--- start EXTRACTED TEXT ---

Afterall if the PCs heard about the dragon threat when they were Level 1 and then waited until Level 20 to attack, what do they think the dragon was doing in that time? Was the intelligent adult red dragon sitting static waiting for the PCs to be level appropriate or were they actively doing their own things, learning new tricks and getting stronger too? Monsters dont need PC levels but they can certainly be given cool Lair and legendary actions that other dragons dont have - AoE Flamewalls and Wing blast to knock prone
This has been one of my bugbears with 5e, that Level 1 to 20 journey could potentially happen over the course of about 2 months of in-game time. Is that going to be enough time for that Adult Red Dragon to get that much more powerful than it has been for the last 100 years? I mean, I know its all fantasy and magic and whatnot, but that feels jarring to me.

I had a game where the party, at around Level 1 encountered a dragon wyrmling who was part of the enemy group. After about a month or two of adventuring the party was 3rd/4th level, and I could not come up with any reason to make that recurring Wyrmling any more powerful that wasn't "magic did it", a "growth potion", lost a battle with a ghost, or other similar ridiculously flimsy excuse as to why they wouldn't just be able to kill it with a swift kick. So, it just never reappeared.

I agree with your overall premise, but my personal suspension of disbelief took a hit. :LOL:
 

Tonguez

A suffusion of yellow
This has been one of my bugbears with 5e, that Level 1 to 20 journey could potentially happen over the course of about 2 months of in-game time. Is that going to be enough time for that Adult Red Dragon to get that much more powerful than it has been for the last 100 years? I mean, I know its all fantasy and magic and whatnot, but that feels jarring to me.

I had a game where the party, at around Level 1 encountered a dragon wyrmling who was part of the enemy group. After about a month or two of adventuring the party was 3rd/4th level, and I could not come up with any reason to make that recurring Wyrmling any more powerful that wasn't "magic did it", a "growth potion", lost a battle with a ghost, or other similar ridiculously flimsy excuse as to why they wouldn't just be able to kill it with a swift kick. So, it just never reappeared.

I agree with your overall premise, but my personal suspension of disbelief took a hit. :LOL:

yeah the rate of leveling up is far to quick, but even if you go with the normal rate then the same argument about Dragons applies to Elfs and Dwarfs - how come they’ve been level 1 for 200 years then suddenly gain 20 levels in 2 months?
My suspension of disbelief sits there, which is why I impose long downtimes (resulting in no more than 2 adventures per season), campaigns should span years (multiple seasons) with Downtime being meaningful rp life …
 

Micah Sweet

Level Up & OSR Enthusiast
If you really feel like you need to avoid "boosting" enemies as PCs level-- something for which I think is an unnecessary concern myself as the party having fun with challenging encounters trumps any need for "verisimilitude"-- I see it as you really have only two choices:

1) The PCs do not level up at all (or at minimum only once or twice) so that you can build all seven adventures within the same level range and never have to boost any of them because the PCs all remain within the requisite level range too.

--- end EXTRACTED TEXT ---
--- start INFORMATION SHOWN ---

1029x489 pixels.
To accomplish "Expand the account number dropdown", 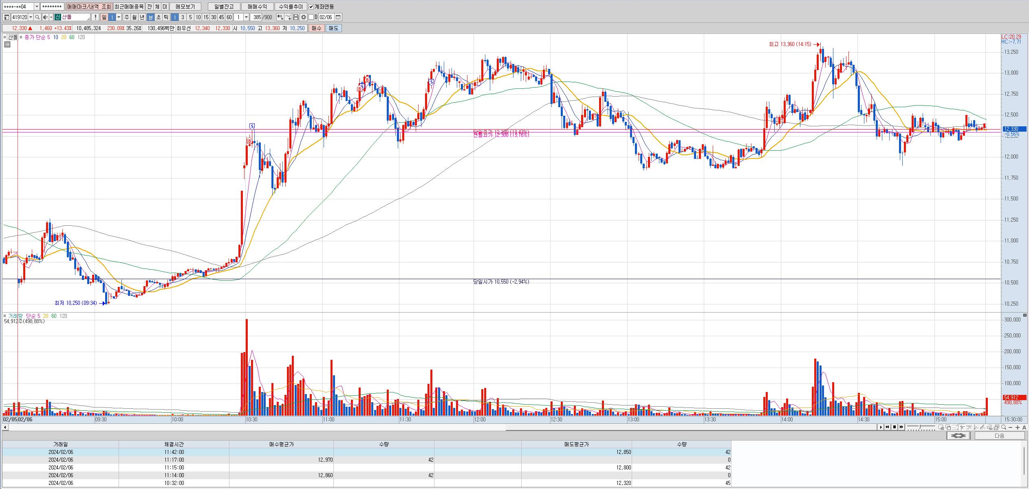I will [x=37, y=7].
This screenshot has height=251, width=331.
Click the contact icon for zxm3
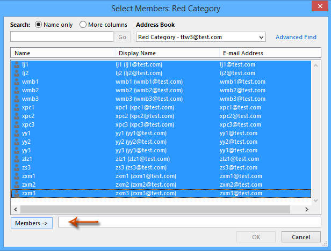point(17,193)
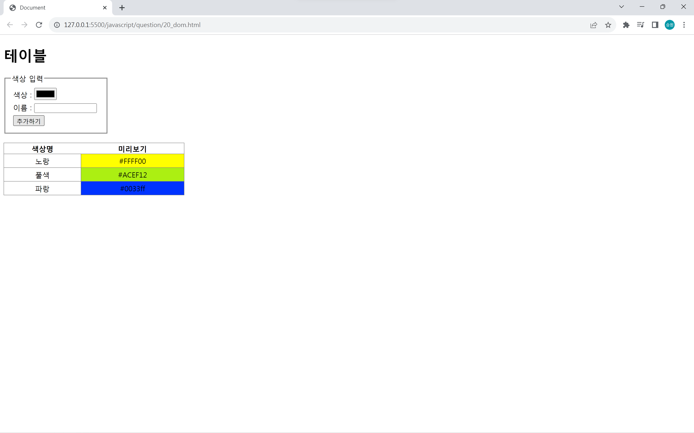
Task: Bookmark this tab with the star
Action: click(x=608, y=25)
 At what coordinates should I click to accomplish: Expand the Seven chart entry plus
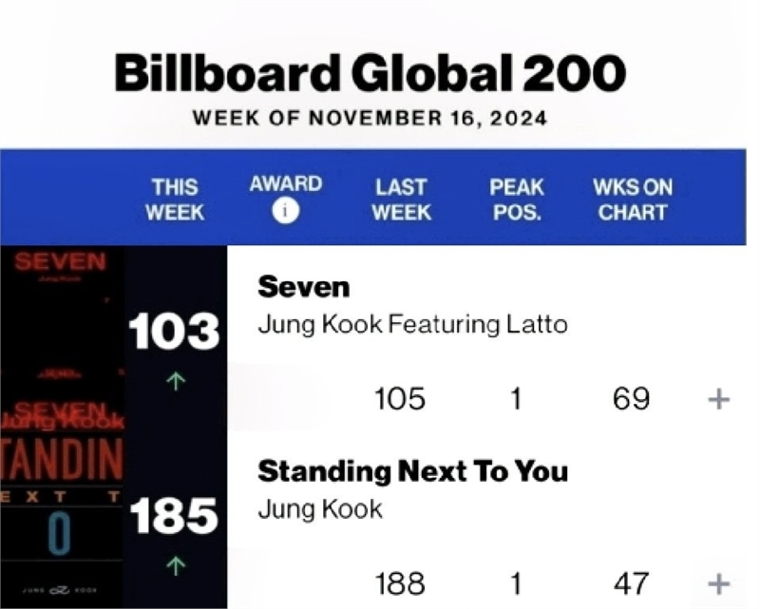(718, 400)
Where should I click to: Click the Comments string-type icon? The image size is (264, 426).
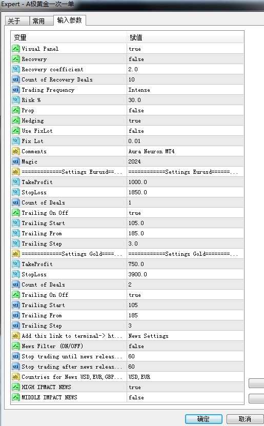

--- end INFORMATION SHOWN ---

GOALS =>
1) Can you reproduce the dragon leveling discussion word for word from "Micah Sweet" up to and including "level range too."?
2) What comes next in the dragon leveling discussion? Write a continuation beginning after its last sentence.
The items are material separate from the dragon leveling discussion.

ANSWERS FOR THE EXERCISE =>
1)
Micah Sweet

Level Up & OSR Enthusiast
If you really feel like you need to avoid "boosting" enemies as PCs level-- something for which I think is an unnecessary concern myself as the party having fun with challenging encounters trumps any need for "verisimilitude"-- I see it as you really have only two choices:

1) The PCs do not level up at all (or at minimum only once or twice) so that you can build all seven adventures within the same level range and never have to boost any of them because the PCs all remain within the requisite level range too.

2)
2) Instead of boosting enemy power as the PCs level, the number of enemies gets larger and larger for every encounter. Which will increase CR for each encounter without increasing the strength of the individual monsters themselves.

I mean that's pretty much all you can do. There is no other way to make adventures more difficult for more powerful PCs. You either just increase numbers, or you don't increase party power.

But like I said... fun trumps everything else. If the party would have more fun leveling their PCs after every adventure to grow more powerful and then facing level-appropriate challenges after that... that takes precedence over whatever odd world-building heebie-jeebies you feel for monsters growing in power.
I think its pretty clear that the idea here is go with something a little more than, "fun trumps everything else".
 

DEFCON 1

Legend
Supporter
I think its pretty clear that the idea here is go with something a little more than, "fun trumps everything else".
If they can think of something, sure. But as I said... I don't think it's possible to do what they are looking for. The only options I can see are not leveling the party so that all adventures can be written at level and never get bumped up... the CRs get bumped for higher-level parties by increasing the numbers of enemies rather than the power of the enemies... or they bite the bullet and raise the power of the enemies to go along with the party leveling up because it's the easiest way to accomplish having adventures that the players are challenged by without having massive amounts of crappy enemies to wade through.

Personally, I always believe fun trumps anything else because why else would we play? But if that's not a valid option in this case, then there's always the other two I gave. Or they can find some other option that somehow fits their criteria. I don't see it, but maybe someone else does.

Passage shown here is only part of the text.